Detect and disallow orphan downstream modules #183

zouyuxin · 2019-04-24T16:02:17Z

@pcarbo How to extract filenames using dscquery? I'm using dsc to benchmark susie summary stats version. For some simulated dataset, susie summary version fails to converge within a fixed number of iterations. So, I want to check the dataset to understand the problem.

dscout = dscquery('r_compare_add_z', targets = 'get_sumstats score_susie.converged', omit.filenames = FALSE)

used to work. But it gives ERROR now.

ERROR: Requested module get_sumstats is an orphan branch. Please consider using separate queries for information from this module.

Is there a way to extract filenames? Thanks.

The text was updated successfully, but these errors were encountered:

pcarbo · 2019-04-24T16:04:06Z

@zouyuxin Which version of dscquery do you have?
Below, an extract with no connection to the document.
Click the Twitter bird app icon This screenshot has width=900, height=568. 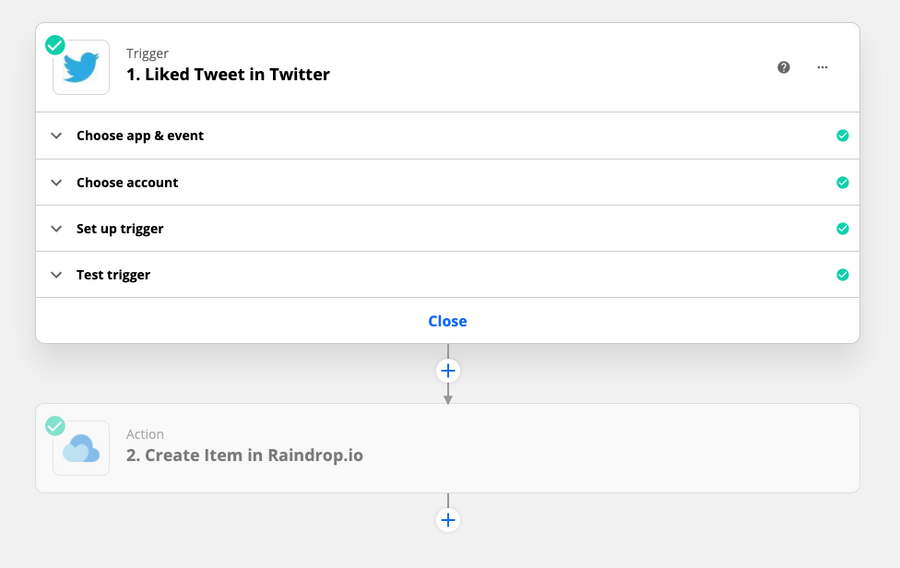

Does it work with omit.filenames = TRUE? Could you post the full error?

zouyuxin · 2019-04-24T16:06:07Z

I'm using dscrutils_0.3.8

gaow · 2019-04-24T16:07:46Z

@zouyuxin it looks like the bug (or "feature"?) is on dsc-query level. @pcarbo please hold on I'll take a look at this first now.

gaow · 2019-04-24T19:02:10Z

@zouyuxin the error is unfortunately a "feature" in dsc-query and the reason is exactly what it suggests. But I understand this can be confusing and sometimes unnecessarily complicated, even impossible, to develop the exact queries that ensures linear logic flow. Therefore I now downgraded the message to a WARNING so that your query will not be interrupted. The message now looks like:

WARNING: Requested module get_sumstats is an orphan branch with respect to susie; thus removed from sub-query involving susie.

Now you see that there is a complain in subquery susie which you do not care anyways.

Please test and let us know if you still have troubles extracting filenames!

(@pcarbo on a side note the output extraction is quite slow for @zouyuxin 's test example benchmark involving 12000 rows and 2 fields to extract)

pcarbo · 2019-04-24T21:25:30Z

@gaow Could you please explain this warning? I've seen this warning/error before, and I still don't quite understand it.

pcarbo · 2019-04-24T21:48:44Z

@pcarbo on a side note the output extraction is quite slow for @zouyuxin 's test example benchmark involving 12000 rows and 2 fields to extract.

Yes, if you have a lot of results, it will take a long time to load. No way around that!

gaow · 2019-04-24T22:31:31Z

No way around that!

We've yet to benchmark parallel I/O because I dont believe in a modern system it does not make a difference. And possibly 12,000 result is not a lot? I think the speed limit here is not just I/O but also the computation involve to process and load data.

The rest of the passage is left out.